• Task list:
1. Reproduce the comments on multitasking word for word, from "Jeff Yablon" to "reminders, and so on.".
2. Resume the comments on multitasking where they stop.

Document section: Begin


  3. Dawn, that’s a GREAT article.

    I advise my clients of something pretty much identical, and at the end of any analysis it comes down to something simply: multitasking is an easy recipe for failure at all your tasks.

    Even if it feels unnatural to do what you’re doing, and even if you can’t/won’t do it QUITE the way you do, marking of territory for each task is the only way to get any of them done.

    Jeff Yablon
    President & CEO
    Virtual VIP Business Coaching and Virtual Assistant Services

  4. hi! Dawn please answer to me :)

    I think this is nice stuff, i’ve thought of it several times but didnt name it. My problem is when organizing, i’m very perfectionist about everything and when planning one thing it can turn into several tasks or ideas. I’m actually using Google Calendar and made 6 calendars there (very cute, diferent colors for each) one for my schedule, one for meetings, one for holidays and birthdays, another for season reminders(don’t ask), bill due reminders, and so on.

    Please tell me of this magical thing that would actually turn me into a more messy guy who gets things done. Thanks.

Document section: End
Available data: Begin

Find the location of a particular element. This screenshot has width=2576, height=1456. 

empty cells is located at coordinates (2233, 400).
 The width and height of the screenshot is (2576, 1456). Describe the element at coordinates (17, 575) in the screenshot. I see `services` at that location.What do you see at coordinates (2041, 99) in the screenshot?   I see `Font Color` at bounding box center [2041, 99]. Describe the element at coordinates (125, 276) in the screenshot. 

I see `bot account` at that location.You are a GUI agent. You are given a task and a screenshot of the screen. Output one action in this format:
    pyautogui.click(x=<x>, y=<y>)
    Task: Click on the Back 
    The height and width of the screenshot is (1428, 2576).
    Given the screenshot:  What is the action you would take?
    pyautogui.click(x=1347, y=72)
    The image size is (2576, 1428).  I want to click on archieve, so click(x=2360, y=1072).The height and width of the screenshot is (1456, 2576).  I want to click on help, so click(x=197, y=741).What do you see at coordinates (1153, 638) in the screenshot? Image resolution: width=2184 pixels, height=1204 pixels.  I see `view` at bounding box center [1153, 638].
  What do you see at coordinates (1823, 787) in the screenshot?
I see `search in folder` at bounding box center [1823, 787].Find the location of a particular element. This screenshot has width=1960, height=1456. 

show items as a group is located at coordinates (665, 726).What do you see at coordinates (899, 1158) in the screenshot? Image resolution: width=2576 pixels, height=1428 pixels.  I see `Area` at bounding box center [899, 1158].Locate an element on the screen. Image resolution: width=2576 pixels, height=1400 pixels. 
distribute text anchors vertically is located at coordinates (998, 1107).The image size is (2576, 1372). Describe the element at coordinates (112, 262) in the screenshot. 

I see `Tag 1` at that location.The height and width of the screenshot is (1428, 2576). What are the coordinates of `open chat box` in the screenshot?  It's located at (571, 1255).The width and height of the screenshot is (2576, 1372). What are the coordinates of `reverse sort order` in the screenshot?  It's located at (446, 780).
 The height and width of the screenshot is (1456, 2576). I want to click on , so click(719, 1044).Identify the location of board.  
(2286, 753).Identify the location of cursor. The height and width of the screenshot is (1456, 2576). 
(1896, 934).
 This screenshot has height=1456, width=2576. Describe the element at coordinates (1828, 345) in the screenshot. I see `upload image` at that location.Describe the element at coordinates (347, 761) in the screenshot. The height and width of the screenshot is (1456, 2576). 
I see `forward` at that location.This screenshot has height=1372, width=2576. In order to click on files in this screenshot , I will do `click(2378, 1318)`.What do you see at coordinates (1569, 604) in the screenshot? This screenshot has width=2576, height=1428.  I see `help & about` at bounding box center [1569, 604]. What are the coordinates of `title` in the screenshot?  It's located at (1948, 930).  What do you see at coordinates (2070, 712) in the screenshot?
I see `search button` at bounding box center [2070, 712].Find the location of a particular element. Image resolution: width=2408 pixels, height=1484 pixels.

Available data: End

• Answers:
1.
Jeff Yablon
    President & CEO
    Virtual VIP Business Coaching and Virtual Assistant Services

  4. hi! Dawn please answer to me :)

    I think this is nice stuff, i’ve thought of it several times but didnt name it. My problem is when organizing, i’m very perfectionist about everything and when planning one thing it can turn into several tasks or ideas. I’m actually using Google Calendar and made 6 calendars there (very cute, diferent colors for each) one for my schedule, one for meetings, one for holidays and birthdays, another for season reminders(don’t ask), bill due reminders, and so on.

2.
  5. Thanks for the article Dawn. I always enjoy your posts! I recently read about a similar method from Dave Lakhani (author of “How to Sell When Nobody’s Buying”)…he call’s it the 45/15 formula. You work and focus for 45 minutes, say from the top of the hour to 45 minutes after the hour, on a specific task or project. No interruptions, like checking emails or Twitter or Facebook. Then, at 45 after the hour, you get 15 minutes to check those things or do whatever. Wash, rinse and repeat. :)

  6. Great article and a wonderfully gentle nudge to someone like me, who uses a similar principle, but sometimes allows unexpected events to waylay her routine a little too often.

    I’m more a night owl, so I find getting the most complex brain work done when the moon is up works best for me. That frees up my days for meetings, coaching sessions and taking care of more routine tasks.

    My partner and I are both self-employed, so we use our online calendars (in our case: AirSet) to sync our schedules as much as possible. By scheduling in everything from late evening international teleconferences, plans to do something together or visits from my kids, we can structure our day flexibly without having to discuss every potential conflict in schedule.

  7. Doug,

    I’m glad that you enjoyed the article! I’m not really a morning person, but I feel better when I can get my work out of the way early, so mornings seem to work better for me. It seems like most of the people that I know with children at home use their evenings, instead of morning as focused time.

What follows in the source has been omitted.